Rock v/s Mine Prediction Using ML models

Harsh Vardhan
5 min readFeb 11, 2022

--

This was my first Machine learning project(Hello World of ML :)).

The data set was used by Gorman and Sejnowski in their study
of the classification of sonar signals using a neural network . The
project is to train a network to discriminate between sonar signals bounced
off a Mines and those bounced off a rock. Though the dataset is small but still it has approximately 60 features(attributes).This is a good project to start with, because

  • It is a classification problem, allowing you to practice with perhaps an easier type of supervised learning algorithm.
  • It is a multi-class classification problem (multi-nominal) that may require some specialized handling.
  • It only has 60 attributes and 207 rows, meaning it is small and easily fits into memory .
  • All of the numeric attributes are in the same units and the same scale, not requiring any special scaling or transforms to get started.

Overview of what I will cover in this entire End to End small Machine Learning project,

1.Importing useful libraries
2.Collection of Data
3.Data Preprocessing
4.Split the data into Test Data and Train Data
5.Make Trained ML Models
6.Feed Test Data into our Trained ML Models to predict

#Importing the librariesimport pandas as pd
import numpy as np
import seaborn as sns
from matplotlib import pyplot as plt
%matplotlib inline
from sklearn.model_selection import train_test_split
from sklearn.linear_model import LogisticRegression
from sklearn.metrics import accuracy_score

This means the next time you want to use their libraries, you can simply use their acronym. For instance, to use pandas, you can simply type pd and those acronyms can be set as whatever you want. Numpy is useful to construct matrices, while pandas is for data cleansing or exploration, seaborn and matplotlib.

After importing those libraries, you will need to import the Sonar dataset to your notebook by using following pandas function:

df=pd.read_csv('sonar data.csv',header=None)
df.head()

Seperating Data and Labels

a=df.drop(columns=60,axis=0)
b=df[60]

Splitting the data into Test data and Training Data using the ‘train_test_split’ with the test sample 10% of the total data.

a_train,a_test,b_train,b_test=train_test_split(a,b,test_size=0.1,stratify=b,random_state=1)a_train.shape
a_test.shape
b_train.shape
b_test.shape

Training the models

  1. Using Logistic Regression Model
model=LogisticRegression()
model.fit(a_train,b_train)

Now we will check the accuracy of the model

a_train_prediction=model.predict(a_train)
a_train_accuracy=accuracy_score(a_train_prediction,b_train)
print('The accuracy of training data is :',a_train_accuracy)a_test_prediction=model.predict(a_test)
a_test_accuracy=accuracy_score(a_test_prediction,b_test)
print('The accuracy of test data is :',a_test_accuracy)

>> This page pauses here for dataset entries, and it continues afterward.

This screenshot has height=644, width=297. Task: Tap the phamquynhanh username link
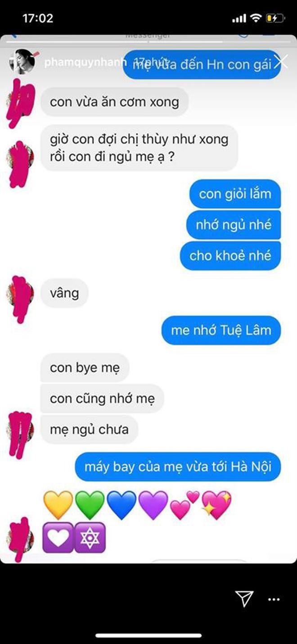(85, 63)
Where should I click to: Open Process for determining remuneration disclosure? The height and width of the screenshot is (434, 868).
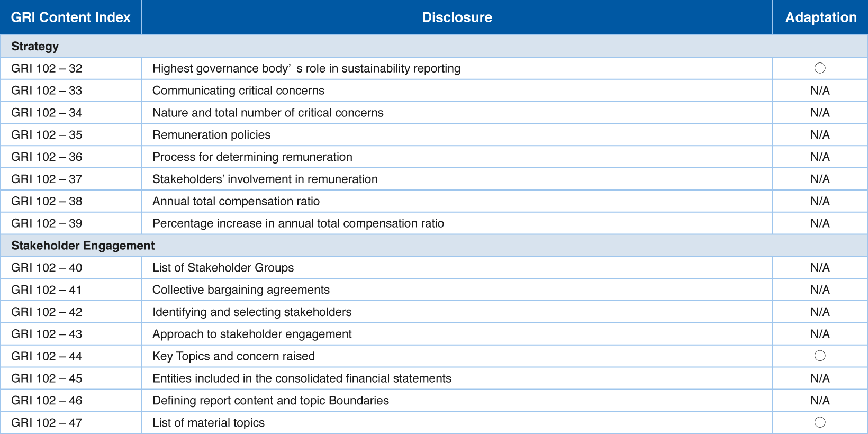[252, 157]
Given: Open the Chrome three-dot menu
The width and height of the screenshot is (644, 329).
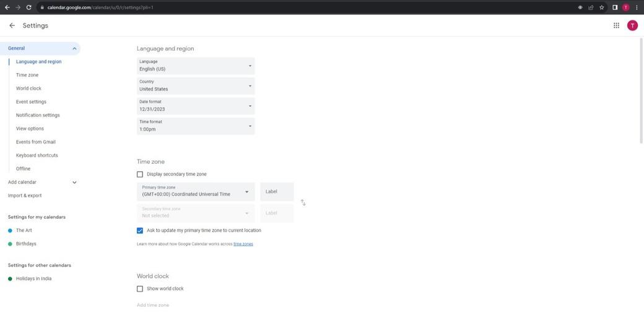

Our Test data is showing 76% accuracy,as it is a small data .Now I have build a predictive system which can detect rock and mine.

#input_data is the data we should provide to test our system.
input_data=(0.0392,0.0108,0.0267,0.0257,0.0410,0.0491,0.1053,0.1690,0.2105,0.2471,0.2680,0.3049,0.2863,0.2294,0.1165,0.2127,0.2062,0.2222,0.3241,0.4330,0.5071,0.5944,0.7078,0.7641,0.8878,0.9711,0.9880,0.9812,0.9464,0.8542,0.6457,0.3397,0.3828,0.3204,0.1331,0.0440,0.1234,0.2030,0.1652,0.1043,0.1066,0.2110,0.2417,0.1631,0.0769,0.0723,0.0912,0.0812,0.0496,0.0101,0.0089,0.0083,0.0080,0.0026,0.0079,0.0042,0.0071,0.0044,0.0022,0.0014)
input_data_Array=np.asarray(input_data)
input_data_reshaped=input_data_Array.reshape(1,-1)
predict=model.predict(input_data_reshaped)
if predict[0]=='R':
print('Safe,Its just a Rock')
else:
print('DANGER,its MINE')

The output by providing a input data is:

2.Naive Bayes Model

from sklearn.naive_bayes import GaussianNB
from sklearn import metrics
gnb = GaussianNB()
gnb.fit(a_train, b_train)

Now we will check the accuracy of the Naive Bayes model

a_pred_train = gnb.predict(a_train)
print("Gaussian Naive Bayes model training data accuracy(in %):", metrics.accuracy_score(a_pred_train, b_train)*100)
a_pred_test = gnb.predict(a_test)
print("Gaussian Naive Bayes model accuracy(in %):", metrics.accuracy_score(a_pred_test, b_test)*100)

The accuracy of this model is less than Logistic Model,here we will build a predictive system and will see the output.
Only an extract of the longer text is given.